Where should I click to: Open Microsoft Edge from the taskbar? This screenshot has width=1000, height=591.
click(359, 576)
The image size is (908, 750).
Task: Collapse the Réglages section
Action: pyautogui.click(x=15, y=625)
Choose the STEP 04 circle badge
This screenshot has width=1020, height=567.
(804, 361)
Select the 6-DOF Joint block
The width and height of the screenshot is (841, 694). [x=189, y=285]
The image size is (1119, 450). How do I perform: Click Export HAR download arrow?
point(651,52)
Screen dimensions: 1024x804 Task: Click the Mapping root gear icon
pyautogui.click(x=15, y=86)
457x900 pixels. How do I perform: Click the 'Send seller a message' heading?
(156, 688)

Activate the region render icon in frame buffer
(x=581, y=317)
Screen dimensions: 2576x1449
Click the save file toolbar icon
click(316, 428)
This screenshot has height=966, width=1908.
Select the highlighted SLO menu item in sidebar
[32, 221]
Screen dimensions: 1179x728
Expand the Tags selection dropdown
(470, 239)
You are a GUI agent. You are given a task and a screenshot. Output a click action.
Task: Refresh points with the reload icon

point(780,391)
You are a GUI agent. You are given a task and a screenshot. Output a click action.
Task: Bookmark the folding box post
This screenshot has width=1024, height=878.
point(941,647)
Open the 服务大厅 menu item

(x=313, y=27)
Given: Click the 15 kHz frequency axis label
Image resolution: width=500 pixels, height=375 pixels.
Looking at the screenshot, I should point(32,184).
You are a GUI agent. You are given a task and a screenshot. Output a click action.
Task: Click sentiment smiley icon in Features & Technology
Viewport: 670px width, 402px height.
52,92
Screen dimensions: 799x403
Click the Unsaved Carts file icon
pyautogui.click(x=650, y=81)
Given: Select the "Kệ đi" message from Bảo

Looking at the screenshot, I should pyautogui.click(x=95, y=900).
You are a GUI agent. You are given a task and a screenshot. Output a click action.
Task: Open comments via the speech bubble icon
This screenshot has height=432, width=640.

§ **Problem requirements**
Print the lines from the one containing "Screen dimensions: 799x403" through the one containing "should pyautogui.click(x=95, y=900).", reproducing them exactly as they appear among the entries.

§ **Finished exercise**
Screen dimensions: 799x403
Click the Unsaved Carts file icon
pyautogui.click(x=650, y=81)
Given: Select the "Kệ đi" message from Bảo

Looking at the screenshot, I should pyautogui.click(x=95, y=900).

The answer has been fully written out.